### GIVEN PASSAGE
Let $\left(W,\leq\right)$ be a well-ordered set. If $W_{a}$ is order isomorphic to an ordinal for all $a\in W$, then $W$ is isomorphic to an ordinal.

Here $W_a$ is notation for the set $\left\{ x\in W:x<a\right\} $.

I have been through the proof and part of it involves the use of the Axiom of Replacement. For reference, here is the version of the Axiom of Replacement I am using:

For any two sets $x$ and $y$, let $P\left(x,y\right)$ be a sentence pertaining to $x$ and $y$ which can be expressed entirely in terms of the symbols $=$, $\in$, $\lnot$, $\land$, $\lor$, $\Rightarrow$, $\Leftrightarrow$, $\forall$, $\exists$ and variables which represent sets. Let $X$ be a set. Suppose that the following condition is satisfied: If $x$,$y$, and $z$ are sets such that $x\in X$ and the sentences $P\left(x,y\right)$ and $P\left(x,z\right)$ are true, then $y=z$. Then there exists a unique set $Y$ such that $y\in Y$ if and only if there exists a set $x\in X$ such that $P\left(x,y\right)$ is true.

First of all, is this version accurate? Am I stating the axiom properly?

### DATASET SECTION
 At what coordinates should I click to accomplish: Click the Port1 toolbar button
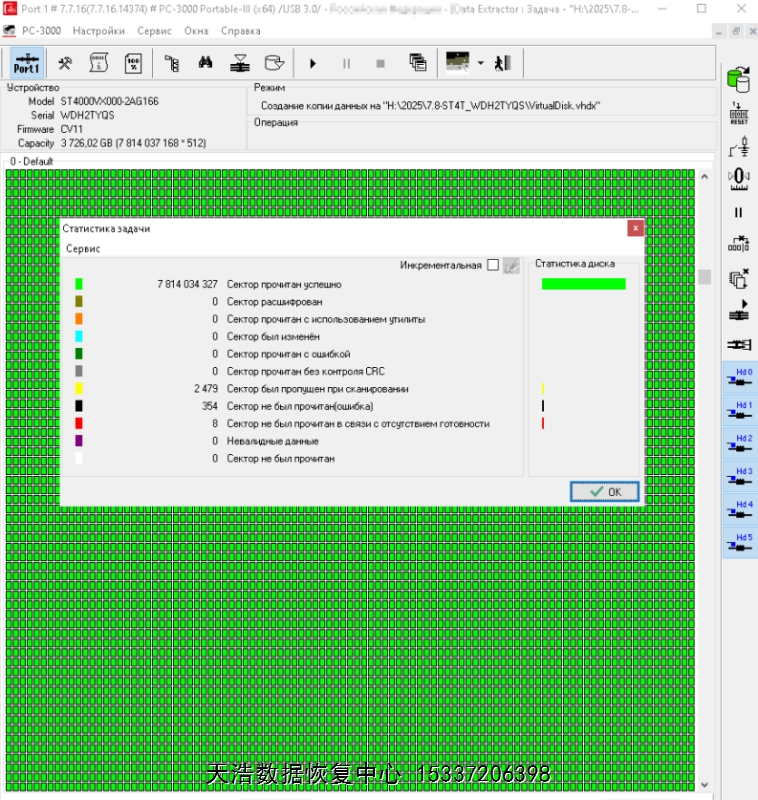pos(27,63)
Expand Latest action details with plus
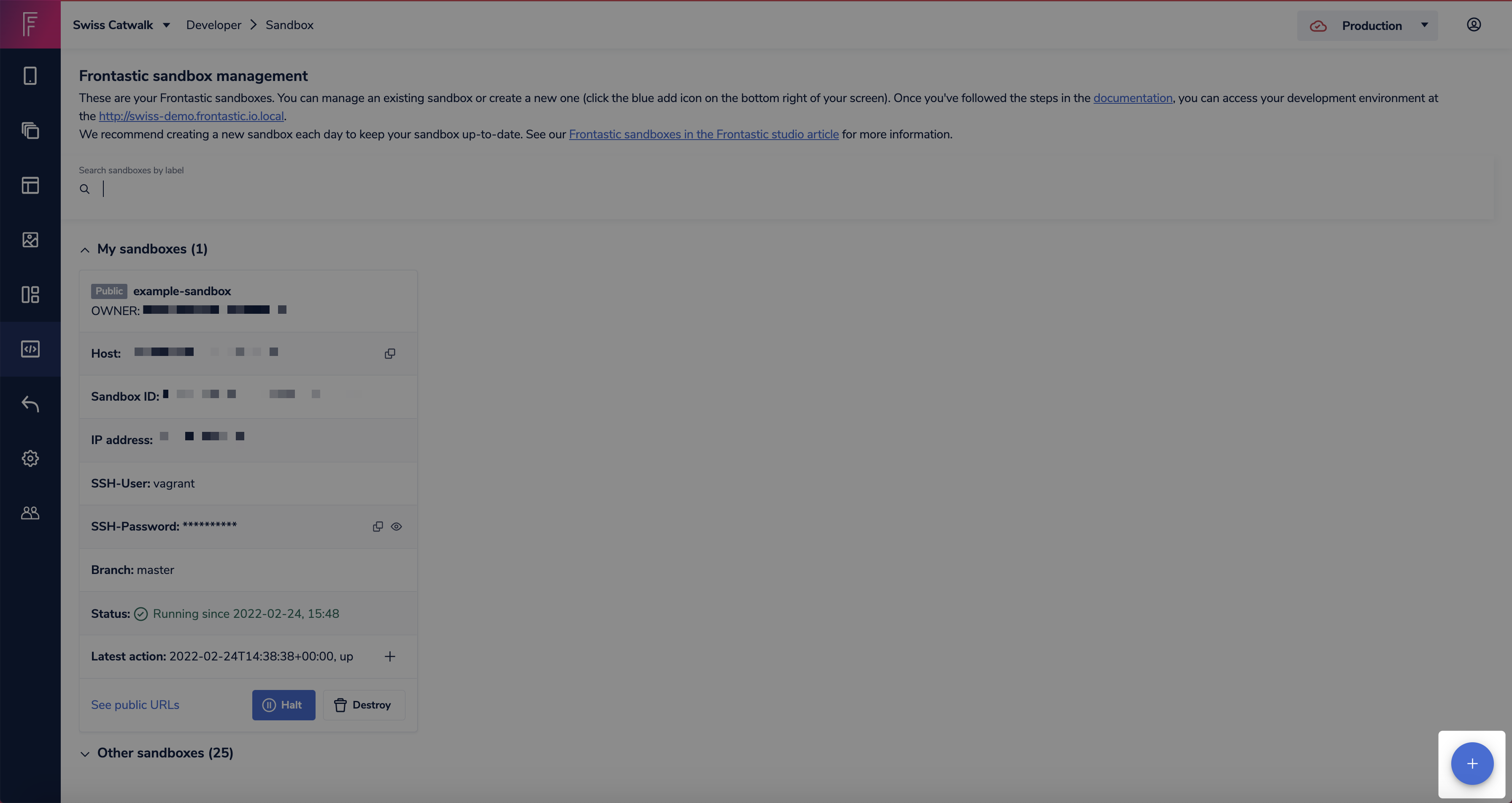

### THINGS TO DO
[1] In the post on well-ordered sets, why does the writer lay out a version of the Axiom of Replacement?
[2] Copy the post on well-ordered sets between "I have been" and "that $P\left(x,y\right)$ is true.", inclusive.
[3] Write what comes next in the post on well-ordered sets, starting after its last sentence.
The listing has no connection to the post on well-ordered sets.

### TASK RESPONSES
[1] Part of the proof the writer went through uses the Axiom of Replacement, so the writer states the version they are using for reference. They then ask whether that version is stated properly.

[2]
I have been through the proof and part of it involves the use of the Axiom of Replacement. For reference, here is the version of the Axiom of Replacement I am using:

For any two sets $x$ and $y$, let $P\left(x,y\right)$ be a sentence pertaining to $x$ and $y$ which can be expressed entirely in terms of the symbols $=$, $\in$, $\lnot$, $\land$, $\lor$, $\Rightarrow$, $\Leftrightarrow$, $\forall$, $\exists$ and variables which represent sets. Let $X$ be a set. Suppose that the following condition is satisfied: If $x$,$y$, and $z$ are sets such that $x\in X$ and the sentences $P\left(x,y\right)$ and $P\left(x,z\right)$ are true, then $y=z$. Then there exists a unique set $Y$ such that $y\in Y$ if and only if there exists a set $x\in X$ such that $P\left(x,y\right)$ is true.

[3]
This is how I use the axiom in the proof:

The result is obvious if $W$ is empty, so we will assume that $W$ is non-empty. For any two sets $a$ and $b$, let $P\left(a,b\right)$ be the sentence “$a\in W$, $b$ is an ordinal, and $W_{a}$ is order isomorphic to $b$”. If $a$, $b$, and $c$ are sets such that $a\in W$ and the sentences $P\left(a,b\right)$ and $P\left(a,c\right)$ are true, then $b$ and $c$ are order isomorphic. Since any two ordinals which are isomorphic are equal, we have $b=c$. The Axiom of Replacement then implies that there exists a unique set $Y$ such that $b\in Y$ if and only if there exists a set $a\in W$ such that $P\left(a,b\right)$ is true. Then $\left(Y,\leq\right)$ is a well-ordered set. Define a function $f:W\rightarrow Y$ as follows. Let $a\in W$. Then there exists a unique ordinal number $b$ such that $W_{a}$ is order isomorphic to $b$. As we have just seen, $b\in Y$. Set $f\left(a\right)=b$.

Did I use the Axiom of Replacement correctly in the above proof?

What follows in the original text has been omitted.